> _Set exercise_
Which lines of the entries below contain the string "access"? Show each of those lines in full, and treat uppercase and lowercase as different.

> _Data supplied_

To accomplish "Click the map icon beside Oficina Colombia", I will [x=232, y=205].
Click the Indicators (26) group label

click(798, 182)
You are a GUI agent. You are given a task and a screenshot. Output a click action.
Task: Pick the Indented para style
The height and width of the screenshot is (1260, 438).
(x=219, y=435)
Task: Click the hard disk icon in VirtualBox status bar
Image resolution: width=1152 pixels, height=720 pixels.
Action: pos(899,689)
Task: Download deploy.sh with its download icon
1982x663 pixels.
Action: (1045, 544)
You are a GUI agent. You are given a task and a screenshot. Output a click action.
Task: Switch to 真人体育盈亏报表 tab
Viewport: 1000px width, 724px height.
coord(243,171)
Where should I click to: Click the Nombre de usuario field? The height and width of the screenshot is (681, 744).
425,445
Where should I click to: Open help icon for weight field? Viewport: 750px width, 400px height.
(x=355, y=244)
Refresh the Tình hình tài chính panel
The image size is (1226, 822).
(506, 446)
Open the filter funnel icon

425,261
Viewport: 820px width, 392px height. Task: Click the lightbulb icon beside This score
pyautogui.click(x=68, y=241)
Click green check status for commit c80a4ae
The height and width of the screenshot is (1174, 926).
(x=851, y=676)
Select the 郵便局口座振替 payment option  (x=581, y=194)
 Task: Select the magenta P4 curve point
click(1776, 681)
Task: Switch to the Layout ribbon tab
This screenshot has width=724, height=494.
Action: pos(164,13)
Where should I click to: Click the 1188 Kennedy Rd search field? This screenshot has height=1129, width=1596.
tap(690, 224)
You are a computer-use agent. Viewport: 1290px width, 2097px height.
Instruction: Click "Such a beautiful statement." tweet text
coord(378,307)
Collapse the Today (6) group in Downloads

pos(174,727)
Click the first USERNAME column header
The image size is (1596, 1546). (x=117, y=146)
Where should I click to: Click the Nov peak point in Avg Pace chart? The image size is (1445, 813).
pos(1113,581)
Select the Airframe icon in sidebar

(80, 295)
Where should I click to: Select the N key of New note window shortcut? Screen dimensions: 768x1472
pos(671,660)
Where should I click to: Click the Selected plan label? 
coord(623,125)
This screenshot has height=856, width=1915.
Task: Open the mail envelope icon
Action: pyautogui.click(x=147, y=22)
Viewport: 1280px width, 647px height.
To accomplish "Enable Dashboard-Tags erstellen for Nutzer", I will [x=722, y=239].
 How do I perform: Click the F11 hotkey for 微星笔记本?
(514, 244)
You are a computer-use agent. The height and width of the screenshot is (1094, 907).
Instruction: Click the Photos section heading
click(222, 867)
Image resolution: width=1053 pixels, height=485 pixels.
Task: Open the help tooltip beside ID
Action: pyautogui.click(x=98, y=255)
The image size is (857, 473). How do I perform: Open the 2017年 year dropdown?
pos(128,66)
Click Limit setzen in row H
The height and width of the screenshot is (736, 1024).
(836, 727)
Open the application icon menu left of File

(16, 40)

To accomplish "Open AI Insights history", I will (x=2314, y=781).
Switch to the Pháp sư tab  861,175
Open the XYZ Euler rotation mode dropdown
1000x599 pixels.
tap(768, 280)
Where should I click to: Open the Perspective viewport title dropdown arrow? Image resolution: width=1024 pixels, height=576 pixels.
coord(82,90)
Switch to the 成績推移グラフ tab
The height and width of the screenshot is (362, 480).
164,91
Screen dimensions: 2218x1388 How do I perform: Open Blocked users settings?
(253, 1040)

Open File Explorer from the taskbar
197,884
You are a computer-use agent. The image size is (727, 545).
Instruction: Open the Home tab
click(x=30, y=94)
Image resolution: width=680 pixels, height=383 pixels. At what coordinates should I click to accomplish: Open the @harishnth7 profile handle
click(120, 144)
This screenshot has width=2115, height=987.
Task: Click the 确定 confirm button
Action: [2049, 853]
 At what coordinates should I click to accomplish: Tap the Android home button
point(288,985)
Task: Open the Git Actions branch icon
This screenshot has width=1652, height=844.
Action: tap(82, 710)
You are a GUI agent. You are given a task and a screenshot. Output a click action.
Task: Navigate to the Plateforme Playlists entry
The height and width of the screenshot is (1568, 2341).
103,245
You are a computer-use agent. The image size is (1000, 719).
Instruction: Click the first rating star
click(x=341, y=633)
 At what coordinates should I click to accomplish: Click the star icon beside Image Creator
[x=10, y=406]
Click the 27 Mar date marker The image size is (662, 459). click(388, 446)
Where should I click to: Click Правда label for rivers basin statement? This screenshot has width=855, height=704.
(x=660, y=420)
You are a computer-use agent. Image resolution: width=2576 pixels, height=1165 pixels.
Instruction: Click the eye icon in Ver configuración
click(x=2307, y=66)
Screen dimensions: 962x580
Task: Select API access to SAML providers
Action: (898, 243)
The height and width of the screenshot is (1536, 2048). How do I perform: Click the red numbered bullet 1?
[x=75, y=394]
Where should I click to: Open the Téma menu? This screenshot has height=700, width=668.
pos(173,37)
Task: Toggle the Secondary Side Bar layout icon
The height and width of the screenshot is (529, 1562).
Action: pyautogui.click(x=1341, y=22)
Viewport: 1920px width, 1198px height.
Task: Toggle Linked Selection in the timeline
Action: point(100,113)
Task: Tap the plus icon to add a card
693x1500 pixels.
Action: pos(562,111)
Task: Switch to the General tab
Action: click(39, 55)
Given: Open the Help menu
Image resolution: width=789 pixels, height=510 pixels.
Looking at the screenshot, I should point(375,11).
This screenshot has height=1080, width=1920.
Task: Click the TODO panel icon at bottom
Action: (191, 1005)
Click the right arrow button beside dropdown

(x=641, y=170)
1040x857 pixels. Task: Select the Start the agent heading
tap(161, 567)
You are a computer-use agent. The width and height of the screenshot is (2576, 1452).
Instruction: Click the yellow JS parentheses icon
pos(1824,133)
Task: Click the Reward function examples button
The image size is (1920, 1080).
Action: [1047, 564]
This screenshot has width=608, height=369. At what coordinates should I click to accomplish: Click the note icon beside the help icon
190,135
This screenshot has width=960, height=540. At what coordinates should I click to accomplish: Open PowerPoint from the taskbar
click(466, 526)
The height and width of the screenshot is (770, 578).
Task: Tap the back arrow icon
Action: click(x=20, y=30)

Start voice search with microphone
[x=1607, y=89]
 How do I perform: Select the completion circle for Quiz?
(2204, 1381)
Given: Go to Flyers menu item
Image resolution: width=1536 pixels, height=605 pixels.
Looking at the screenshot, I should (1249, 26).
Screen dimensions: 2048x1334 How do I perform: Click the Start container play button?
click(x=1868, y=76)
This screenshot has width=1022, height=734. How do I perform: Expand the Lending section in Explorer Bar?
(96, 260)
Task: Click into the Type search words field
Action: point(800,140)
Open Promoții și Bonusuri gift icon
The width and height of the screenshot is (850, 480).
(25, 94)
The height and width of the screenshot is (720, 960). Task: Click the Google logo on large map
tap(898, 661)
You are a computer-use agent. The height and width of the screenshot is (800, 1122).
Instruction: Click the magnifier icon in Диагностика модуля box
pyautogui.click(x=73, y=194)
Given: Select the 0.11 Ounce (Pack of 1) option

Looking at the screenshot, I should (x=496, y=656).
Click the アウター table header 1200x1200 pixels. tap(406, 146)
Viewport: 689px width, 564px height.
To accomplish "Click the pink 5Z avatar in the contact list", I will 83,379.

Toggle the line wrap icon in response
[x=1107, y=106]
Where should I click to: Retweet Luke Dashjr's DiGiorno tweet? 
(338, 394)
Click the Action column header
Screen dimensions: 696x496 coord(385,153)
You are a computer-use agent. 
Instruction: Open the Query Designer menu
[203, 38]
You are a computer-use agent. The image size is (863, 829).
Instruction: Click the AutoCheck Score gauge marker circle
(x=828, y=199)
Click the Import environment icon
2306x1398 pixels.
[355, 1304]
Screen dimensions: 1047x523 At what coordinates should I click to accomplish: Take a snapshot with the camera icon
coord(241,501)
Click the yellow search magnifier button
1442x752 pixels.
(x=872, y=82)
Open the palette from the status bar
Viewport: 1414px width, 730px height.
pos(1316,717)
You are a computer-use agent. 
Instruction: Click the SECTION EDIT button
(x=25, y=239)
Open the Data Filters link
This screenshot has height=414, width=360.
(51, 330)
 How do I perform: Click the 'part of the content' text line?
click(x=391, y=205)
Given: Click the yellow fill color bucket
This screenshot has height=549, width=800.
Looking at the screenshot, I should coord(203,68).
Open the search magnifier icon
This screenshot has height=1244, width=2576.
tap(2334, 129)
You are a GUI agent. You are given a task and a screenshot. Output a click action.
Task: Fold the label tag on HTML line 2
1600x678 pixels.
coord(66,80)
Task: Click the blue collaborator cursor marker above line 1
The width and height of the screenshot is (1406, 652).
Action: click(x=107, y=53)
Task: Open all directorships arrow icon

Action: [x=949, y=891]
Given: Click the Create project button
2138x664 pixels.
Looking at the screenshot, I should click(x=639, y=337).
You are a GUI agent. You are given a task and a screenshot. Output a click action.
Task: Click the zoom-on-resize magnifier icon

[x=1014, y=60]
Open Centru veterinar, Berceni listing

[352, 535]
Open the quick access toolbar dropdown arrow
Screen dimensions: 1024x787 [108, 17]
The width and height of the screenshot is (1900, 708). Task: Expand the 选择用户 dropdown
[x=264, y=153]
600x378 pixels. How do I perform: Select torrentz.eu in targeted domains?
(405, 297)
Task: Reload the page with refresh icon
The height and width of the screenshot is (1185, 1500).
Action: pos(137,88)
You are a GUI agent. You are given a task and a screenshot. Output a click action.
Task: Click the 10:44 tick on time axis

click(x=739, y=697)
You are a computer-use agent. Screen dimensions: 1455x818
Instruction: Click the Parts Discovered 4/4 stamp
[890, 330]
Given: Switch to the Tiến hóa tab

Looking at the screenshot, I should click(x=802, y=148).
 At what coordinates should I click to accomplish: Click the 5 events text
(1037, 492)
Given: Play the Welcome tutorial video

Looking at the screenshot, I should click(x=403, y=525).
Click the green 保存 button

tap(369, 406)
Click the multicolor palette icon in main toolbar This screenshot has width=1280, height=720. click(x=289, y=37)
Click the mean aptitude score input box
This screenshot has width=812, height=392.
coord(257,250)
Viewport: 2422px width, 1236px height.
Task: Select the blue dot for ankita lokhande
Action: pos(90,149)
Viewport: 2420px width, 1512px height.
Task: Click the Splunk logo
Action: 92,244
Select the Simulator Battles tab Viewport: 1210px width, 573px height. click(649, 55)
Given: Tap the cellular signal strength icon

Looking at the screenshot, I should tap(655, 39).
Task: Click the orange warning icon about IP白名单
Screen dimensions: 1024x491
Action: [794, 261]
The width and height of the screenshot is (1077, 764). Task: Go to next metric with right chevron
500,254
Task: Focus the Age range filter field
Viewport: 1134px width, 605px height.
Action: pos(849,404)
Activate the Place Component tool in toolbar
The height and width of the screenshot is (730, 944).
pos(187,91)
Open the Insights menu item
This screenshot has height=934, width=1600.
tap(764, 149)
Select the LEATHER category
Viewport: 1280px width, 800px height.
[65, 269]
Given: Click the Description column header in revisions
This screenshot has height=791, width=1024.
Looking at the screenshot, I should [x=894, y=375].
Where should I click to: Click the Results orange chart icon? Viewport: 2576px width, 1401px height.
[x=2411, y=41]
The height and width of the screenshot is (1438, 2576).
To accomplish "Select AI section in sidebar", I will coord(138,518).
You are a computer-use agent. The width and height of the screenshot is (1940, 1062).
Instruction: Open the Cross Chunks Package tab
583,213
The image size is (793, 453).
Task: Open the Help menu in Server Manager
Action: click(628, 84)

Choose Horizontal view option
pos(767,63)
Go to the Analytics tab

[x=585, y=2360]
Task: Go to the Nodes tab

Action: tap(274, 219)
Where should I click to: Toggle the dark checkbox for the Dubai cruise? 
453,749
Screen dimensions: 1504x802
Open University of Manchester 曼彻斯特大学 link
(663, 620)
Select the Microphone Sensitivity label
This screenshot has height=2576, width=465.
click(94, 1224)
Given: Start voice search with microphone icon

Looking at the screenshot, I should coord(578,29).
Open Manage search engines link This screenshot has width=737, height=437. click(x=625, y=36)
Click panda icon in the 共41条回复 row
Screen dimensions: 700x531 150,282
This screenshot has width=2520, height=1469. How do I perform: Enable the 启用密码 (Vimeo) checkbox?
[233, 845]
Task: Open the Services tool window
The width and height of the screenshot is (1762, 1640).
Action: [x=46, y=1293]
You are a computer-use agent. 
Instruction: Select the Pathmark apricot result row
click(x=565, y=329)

> _Answer for this exercise_
Task: Select API access to SAML providers
Open the quick access toolbar dropdown arrow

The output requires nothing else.